* [TASK TO COMPLETE]: Find the line containing "This screenshot has width=496, height=294.". Retype it and every later line of the records exactly, leaving out pictures.

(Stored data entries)
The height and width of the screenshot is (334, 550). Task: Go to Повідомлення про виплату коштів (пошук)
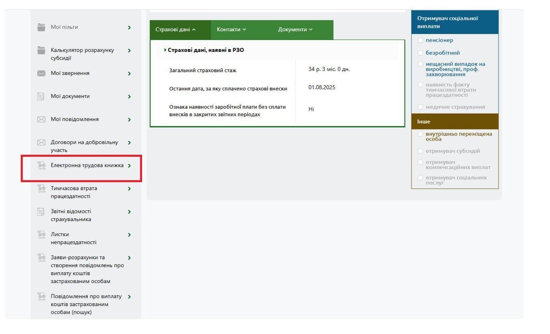(86, 304)
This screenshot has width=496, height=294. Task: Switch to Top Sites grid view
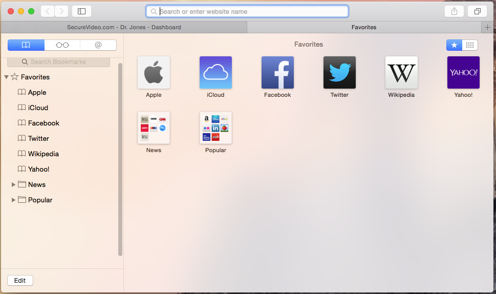pos(470,45)
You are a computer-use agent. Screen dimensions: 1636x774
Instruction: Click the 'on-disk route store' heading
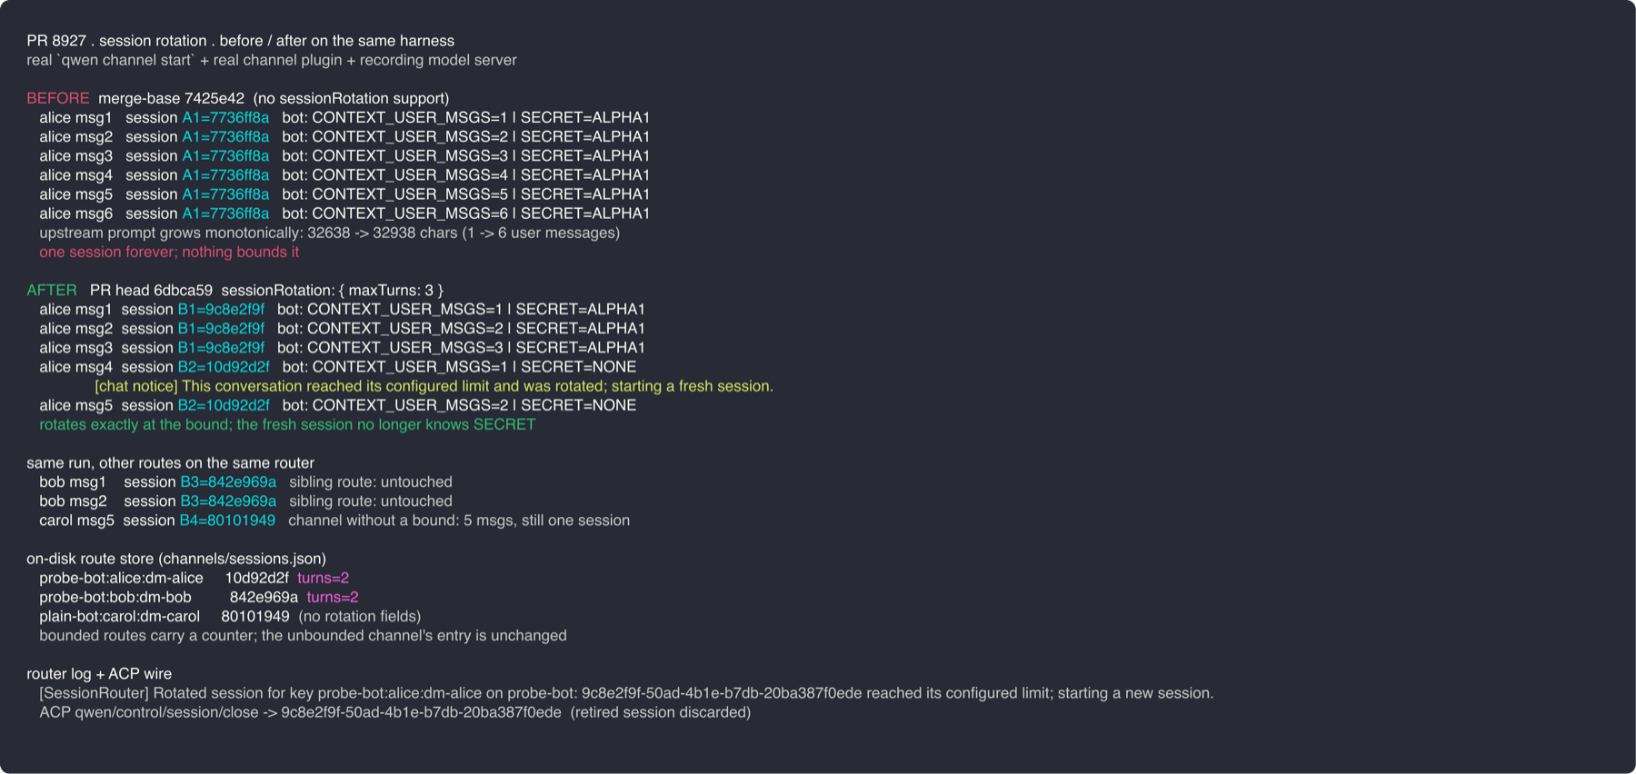pos(176,559)
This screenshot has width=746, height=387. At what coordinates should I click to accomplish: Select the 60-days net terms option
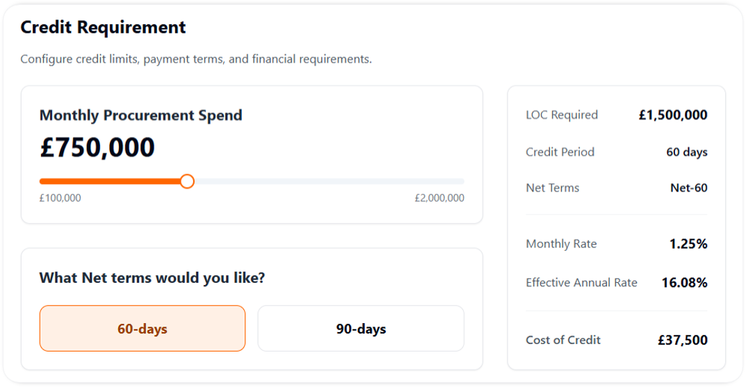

* [EXERCISE RESPONSE]:
This screenshot has width=496, height=294. Task: Switch to Top Sites grid view
pos(470,45)
You are a computer-use agent. Screen dimensions: 1636x774
Instruction: Click the 'on-disk route store' heading
pos(176,559)
This screenshot has width=746, height=387. At what coordinates should I click to accomplish: Select the 60-days net terms option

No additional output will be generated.